Blessed Is the Match: The Life and Death of Hannah Senesh
Hannah Senesh was a Hungarian Jewish resistance fighter, an optimist in the face of dire circumstances and a poet. Roberta Grossman’s first-rate documentary Blessed Is the Match, narrated by three-time Academy Award nominee Joan Allen, is a paean to Hannah Senesh’s courage and creativity. This inspirational film features gorgeous images of parachutes floating gracefully in the air, like Senesh’s poem “Blessed Is the Match,” written days before her capture by the Nazis.
Description of a Memory
Chris Marker’s landmark documentary about Israel, Description of a Struggle, thoroughly examined, critiqued and predicted the newly created state’s past, present and future. Nearly 50 years later, director Dan Geva looks to answer many of the questions originally raised by Marker as he attempts to track down the people featured in Marker’s film, with surprising and emotionally complex results, in Description of a Memory.
Facing Windows
Facing Windows features dual love stories, one from the 1940s between two Italian Jews and one contemporary story of neighbors who watch each other furtively from facing windows across a street. The erotic tension between a sexy but routine-weary woman (Giovanna Mezzogiorno) and her hunky Italian Clark Kent look-alike neighbor (Raoul Bova) gives way to quiet communication and a profound experience when together they befriend Davide , an elderly Jewish man (Massimo Girotti).
Flipping Out
Verité filmmaker Yoav Shamir (Checkpoint, 5 Days) hangs out in India’s Himalayan foothills with some of the 30,000 young Israeli men and women who annually escape there, take drugs and often “flip out” after their military service. We also meet the growing band of Israeli social workers and barefoot rabbis who have followed the “lost generation” to their Shangri-La to keep them from going off the edge.

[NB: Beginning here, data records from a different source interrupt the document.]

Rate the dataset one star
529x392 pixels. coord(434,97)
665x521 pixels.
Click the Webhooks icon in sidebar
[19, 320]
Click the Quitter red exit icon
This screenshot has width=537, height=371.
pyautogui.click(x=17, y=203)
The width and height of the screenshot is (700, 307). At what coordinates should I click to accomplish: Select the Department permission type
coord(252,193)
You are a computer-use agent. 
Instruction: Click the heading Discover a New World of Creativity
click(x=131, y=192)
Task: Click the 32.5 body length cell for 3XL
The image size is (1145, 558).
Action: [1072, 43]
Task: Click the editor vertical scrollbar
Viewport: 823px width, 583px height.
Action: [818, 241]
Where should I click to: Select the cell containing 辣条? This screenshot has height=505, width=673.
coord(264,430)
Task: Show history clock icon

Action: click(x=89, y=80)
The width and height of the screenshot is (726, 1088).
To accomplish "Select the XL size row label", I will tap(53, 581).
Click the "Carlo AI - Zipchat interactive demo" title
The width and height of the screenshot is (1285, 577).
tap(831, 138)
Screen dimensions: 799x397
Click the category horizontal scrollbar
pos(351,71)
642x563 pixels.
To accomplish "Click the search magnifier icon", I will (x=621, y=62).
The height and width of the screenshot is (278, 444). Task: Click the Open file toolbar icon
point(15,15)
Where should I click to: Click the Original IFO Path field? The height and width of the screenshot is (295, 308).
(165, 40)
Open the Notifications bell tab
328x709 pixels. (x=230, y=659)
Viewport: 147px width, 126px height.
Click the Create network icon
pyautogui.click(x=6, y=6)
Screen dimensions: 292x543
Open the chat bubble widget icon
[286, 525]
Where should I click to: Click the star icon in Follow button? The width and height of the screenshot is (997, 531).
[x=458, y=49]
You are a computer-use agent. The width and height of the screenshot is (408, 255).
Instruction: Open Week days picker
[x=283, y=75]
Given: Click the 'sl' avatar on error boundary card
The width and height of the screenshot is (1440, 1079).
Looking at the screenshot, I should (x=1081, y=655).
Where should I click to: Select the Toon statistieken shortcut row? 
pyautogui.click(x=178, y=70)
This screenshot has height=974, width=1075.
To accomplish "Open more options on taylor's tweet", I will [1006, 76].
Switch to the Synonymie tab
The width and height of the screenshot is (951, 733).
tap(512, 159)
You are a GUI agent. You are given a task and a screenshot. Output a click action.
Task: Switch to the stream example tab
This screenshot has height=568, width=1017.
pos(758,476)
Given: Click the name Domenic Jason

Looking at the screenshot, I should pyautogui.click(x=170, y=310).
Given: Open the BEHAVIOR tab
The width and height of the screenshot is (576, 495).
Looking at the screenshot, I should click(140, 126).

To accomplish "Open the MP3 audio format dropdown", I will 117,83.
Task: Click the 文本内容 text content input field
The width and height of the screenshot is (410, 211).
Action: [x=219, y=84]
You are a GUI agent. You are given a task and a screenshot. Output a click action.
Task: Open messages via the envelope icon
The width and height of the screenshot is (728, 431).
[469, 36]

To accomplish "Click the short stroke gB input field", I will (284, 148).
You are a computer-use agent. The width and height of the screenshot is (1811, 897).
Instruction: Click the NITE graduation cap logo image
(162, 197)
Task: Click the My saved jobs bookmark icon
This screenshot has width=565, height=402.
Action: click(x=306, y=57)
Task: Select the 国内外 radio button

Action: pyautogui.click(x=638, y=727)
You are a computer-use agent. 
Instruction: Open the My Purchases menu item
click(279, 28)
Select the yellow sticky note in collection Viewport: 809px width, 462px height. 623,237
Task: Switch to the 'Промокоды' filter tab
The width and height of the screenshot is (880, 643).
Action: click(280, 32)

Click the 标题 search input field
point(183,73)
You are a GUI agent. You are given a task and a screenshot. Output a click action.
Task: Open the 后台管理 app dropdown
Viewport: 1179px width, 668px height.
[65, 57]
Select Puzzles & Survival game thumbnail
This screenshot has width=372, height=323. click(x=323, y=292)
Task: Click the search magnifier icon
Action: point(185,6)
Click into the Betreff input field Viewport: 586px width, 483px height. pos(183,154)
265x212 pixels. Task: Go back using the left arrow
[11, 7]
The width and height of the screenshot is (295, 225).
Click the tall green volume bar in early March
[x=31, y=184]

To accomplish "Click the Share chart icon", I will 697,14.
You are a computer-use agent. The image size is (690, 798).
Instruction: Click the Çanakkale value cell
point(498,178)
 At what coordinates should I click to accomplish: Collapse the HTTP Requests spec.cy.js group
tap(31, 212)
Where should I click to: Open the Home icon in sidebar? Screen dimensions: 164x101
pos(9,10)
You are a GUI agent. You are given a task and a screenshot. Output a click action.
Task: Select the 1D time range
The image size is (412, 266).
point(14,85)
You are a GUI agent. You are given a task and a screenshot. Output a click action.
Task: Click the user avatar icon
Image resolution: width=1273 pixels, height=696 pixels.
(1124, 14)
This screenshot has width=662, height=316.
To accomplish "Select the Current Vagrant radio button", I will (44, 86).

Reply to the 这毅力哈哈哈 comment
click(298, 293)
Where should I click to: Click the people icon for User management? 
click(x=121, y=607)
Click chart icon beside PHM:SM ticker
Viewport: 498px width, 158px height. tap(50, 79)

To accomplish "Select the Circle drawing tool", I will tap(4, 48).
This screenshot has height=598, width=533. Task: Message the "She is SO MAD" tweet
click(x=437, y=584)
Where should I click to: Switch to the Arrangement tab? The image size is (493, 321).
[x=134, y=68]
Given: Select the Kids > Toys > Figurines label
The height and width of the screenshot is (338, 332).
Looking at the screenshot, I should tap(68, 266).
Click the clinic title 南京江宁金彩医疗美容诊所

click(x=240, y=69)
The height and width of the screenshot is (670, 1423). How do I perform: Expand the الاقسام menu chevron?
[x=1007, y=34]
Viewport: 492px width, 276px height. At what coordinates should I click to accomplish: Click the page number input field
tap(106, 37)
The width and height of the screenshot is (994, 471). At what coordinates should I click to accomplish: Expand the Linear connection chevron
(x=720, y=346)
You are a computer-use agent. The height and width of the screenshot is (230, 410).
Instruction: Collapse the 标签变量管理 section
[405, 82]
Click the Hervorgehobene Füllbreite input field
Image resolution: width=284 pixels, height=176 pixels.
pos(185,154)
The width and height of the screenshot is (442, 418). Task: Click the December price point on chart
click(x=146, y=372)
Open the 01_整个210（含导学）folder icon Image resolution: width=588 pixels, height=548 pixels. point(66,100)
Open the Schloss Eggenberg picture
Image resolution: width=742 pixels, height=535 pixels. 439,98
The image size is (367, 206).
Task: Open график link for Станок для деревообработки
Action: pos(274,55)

Four Questions For a Rabbi
About This Film
In the Family
Filmmaker Joanna Rudnick was 27 years old when she discovered she had BRCA—a genetic mutation that is particularly high among Ashkenazi Jewish women. We join Rudnick as she struggles with an impossible decision—whether to remove her healthy breasts and ovaries or risk a staggeringly high likelihood of developing a deadly cancer. The result is a powerful and gripping documentary that is as life-affirming as it is heartbreaking.
It Kinda Scares Me
a drama teacher documents his at-risk youth project and everything gets personal.
The Secrets
Naomi, daughter of a revered rabbi, comes to Safed—where the mystical texts of the Kabala were received—to study in an orthodox women’s seminary. Eagerly diving into serious Torah study, she catches the eye of the flirtatious Michelle. Assigned to bring meals to the mysterious Anouk (Fanny Ardant), ill and seeking spiritual redemption, Michelle and Naomi embark upon a secret journey of purifying rituals and forbidden love.
Tehilim
A father’s mysterious disappearance throws his family into a spiritual crisis in this engrossing, beautifully acted drama set in modern Jerusalem. Uncertain if Eli is dead or alive, his family copes with their confusion in ways that test their faith and love. Wife Alma, a secular Jew, chafes when her observant in-laws insist on ritual prayers (tehilim), while her young sons embark on a religious scheme that precipitates a moral crisis.
Tulip Time--The Rise and Fall of the Trio Lescano
Dutch Jewish sisters Sandra, Giuditta and Caterinetta Lescano, known as Trio Lescano, were the Italian equivalent of the Andrews Sisters. They were immensely popular in the late 1930s and early 1940s until the Italian fascist ideology forced them into silence. Tulip Time is a fascinating profile of the swinging Trio Lescano, who went from being circus performers to darlings of the Fascist elite to pariahs because they were Jews.